Correcting Outdated Belief Systems
Our clients have the fear of throwing up because of outdated belief systems. Part of their mind is still stuck with the terror that they wouldn’t be able to cope with an episode of illness. Plus their fear is completely out of proportion with the likelihood of being ill.
When you have experienced a problem where you felt out of control of vulnerable as a child a part of your mind tries to do everything it can to make sure you are never in a similar situation again. This is a survival mechanism that has gone awry because the lesson you learned as a kid is never as bad when you are an adult.

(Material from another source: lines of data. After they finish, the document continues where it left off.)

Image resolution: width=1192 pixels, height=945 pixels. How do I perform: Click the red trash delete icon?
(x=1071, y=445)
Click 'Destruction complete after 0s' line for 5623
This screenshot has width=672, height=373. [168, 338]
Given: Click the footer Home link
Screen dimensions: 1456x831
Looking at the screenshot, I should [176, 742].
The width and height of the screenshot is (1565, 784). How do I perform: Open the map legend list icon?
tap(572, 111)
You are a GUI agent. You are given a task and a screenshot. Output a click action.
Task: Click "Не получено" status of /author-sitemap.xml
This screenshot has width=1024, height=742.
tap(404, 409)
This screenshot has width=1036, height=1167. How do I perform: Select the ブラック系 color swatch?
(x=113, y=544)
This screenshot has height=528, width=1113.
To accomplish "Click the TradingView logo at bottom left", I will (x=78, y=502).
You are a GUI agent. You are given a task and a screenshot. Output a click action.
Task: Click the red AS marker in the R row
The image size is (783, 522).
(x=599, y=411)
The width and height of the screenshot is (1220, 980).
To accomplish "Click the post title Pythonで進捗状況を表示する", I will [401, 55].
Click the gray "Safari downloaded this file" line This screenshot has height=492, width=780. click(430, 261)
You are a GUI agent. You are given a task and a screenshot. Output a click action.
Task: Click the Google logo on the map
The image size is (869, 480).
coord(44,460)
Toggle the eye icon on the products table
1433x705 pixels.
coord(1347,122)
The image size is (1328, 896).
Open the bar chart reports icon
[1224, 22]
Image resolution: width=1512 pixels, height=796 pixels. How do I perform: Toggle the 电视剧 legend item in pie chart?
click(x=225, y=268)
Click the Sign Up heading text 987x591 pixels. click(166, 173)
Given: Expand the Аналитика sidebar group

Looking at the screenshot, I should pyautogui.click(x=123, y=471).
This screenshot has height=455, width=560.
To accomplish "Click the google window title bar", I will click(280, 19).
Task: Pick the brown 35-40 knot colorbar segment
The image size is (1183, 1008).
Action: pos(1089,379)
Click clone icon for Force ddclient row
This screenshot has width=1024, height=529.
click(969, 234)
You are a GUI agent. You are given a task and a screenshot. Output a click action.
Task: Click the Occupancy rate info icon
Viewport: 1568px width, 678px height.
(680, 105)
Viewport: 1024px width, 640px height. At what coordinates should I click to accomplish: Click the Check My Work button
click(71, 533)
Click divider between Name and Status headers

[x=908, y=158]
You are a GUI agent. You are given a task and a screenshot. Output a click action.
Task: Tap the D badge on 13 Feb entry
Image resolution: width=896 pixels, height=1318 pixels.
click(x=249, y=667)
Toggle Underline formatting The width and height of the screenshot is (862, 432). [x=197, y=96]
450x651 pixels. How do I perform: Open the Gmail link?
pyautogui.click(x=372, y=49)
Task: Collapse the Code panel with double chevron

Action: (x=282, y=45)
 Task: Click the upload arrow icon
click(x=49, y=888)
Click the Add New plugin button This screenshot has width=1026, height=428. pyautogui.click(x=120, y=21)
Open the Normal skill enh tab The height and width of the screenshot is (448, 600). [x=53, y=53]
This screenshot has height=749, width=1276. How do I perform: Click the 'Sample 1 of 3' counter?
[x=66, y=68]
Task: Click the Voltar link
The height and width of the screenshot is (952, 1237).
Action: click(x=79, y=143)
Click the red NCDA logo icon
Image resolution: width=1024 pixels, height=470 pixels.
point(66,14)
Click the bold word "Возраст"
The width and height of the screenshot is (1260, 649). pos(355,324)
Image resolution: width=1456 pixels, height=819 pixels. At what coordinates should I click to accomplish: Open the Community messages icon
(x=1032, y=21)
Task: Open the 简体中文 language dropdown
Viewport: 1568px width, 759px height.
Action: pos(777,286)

As an adult, if you are ill you can cope. You know what to do and what you should and shouldn’t eat or drink. You understand that the episode will generally not last very long and that it will be soon over. A child doesn’t have that information which is why the vomiting feels so scary. We help our clients to understand that as an adult they have more resources to deal with situations.
In addition, we like to make our clients aware of how much time and energy they are putting into their worries for an incident that is highly unlikely to occur. Most people can count on one hand the times when they have been sick.
Reducing Safety Behaviours – Emetophobia
Most people with emetophobia have built up a series of safety behaviours to help them cope with their fears. This may be popping antacids in the mistaken belief it will settle their stomach or only eating certain “safe” foods.
In therapy, we work with our clients to change these behaviours and slowly eradicate them. One of our clients would regularly eat mints thinking it would stop her feeling nauseous. We gradually got her to phase the mint eating out so that she could go about her day without constantly checking in with her stomach to see if she felt ill.
Any behaviours that prop up emetophobia should be stopped gradually to help lessen the need to always be doing something to “prevent” being ill. Remember the average person in the street doesn’t need to eat antacids unless they have heartburn.
Confronting the Problem Head On
To really stop a fear of throwing up a client should be willing to take steps to start to confront the problem head-on rather than continually trying to run away from it. Every time you run away from a fear or a phobia it will only make it worse.
Usually, we work with our clients to come up with a hierarchy of fears around their problem graded from 1 to 10. Number 1 will be the least fearful thing they can think of doing whilst number 10 is the worst. Whilst working together we help our clients to confront each of the fears on the list starting with the lowest first.
As an example, our clients least fearful aspect of emetophobia might be eating fewer mints. Their most feared issue might be sitting in a doctors surgery. We help them to confront their fears one by one until finally, they are comfortable everything on the list.
When you confront your fears they start to dissolve away as your mind realises there is no danger.
Stopping the Fear of Fear Itself
Therapy for emetophobia also works by helping our clients stop the anticipation of the problem. Our clients are not being sick every day so their fears are unfounded. Their real worry is the anticipation of being sick. The only issue is that they could worry every day for 10 years about being ill and nothing may happen.
The real problem with emetophobia is the worry about being ill is actually worse than the vomiting itself. Who wants to worry every day for ten years and find that nothing happens? This uses up a ton of time and energy that would be better placed into doing something else.
Stopping the worry loop ends the emetophobia. When our clients realise they have been worrying about fear itself and how pointless it is they find it easier to end the unhelpful thought patterns.
Therapy for a Fear of Throwing Up
Getting help to overcome a fear of throwing up is easier than ever and we offer online emetophobia therapy sessions worldwide. Remember that vomit phobia is incredibly common even though you may not have heard people talking about the problem. That is usually because of the subject matter and embarrassment rather than it being rare or untreatable.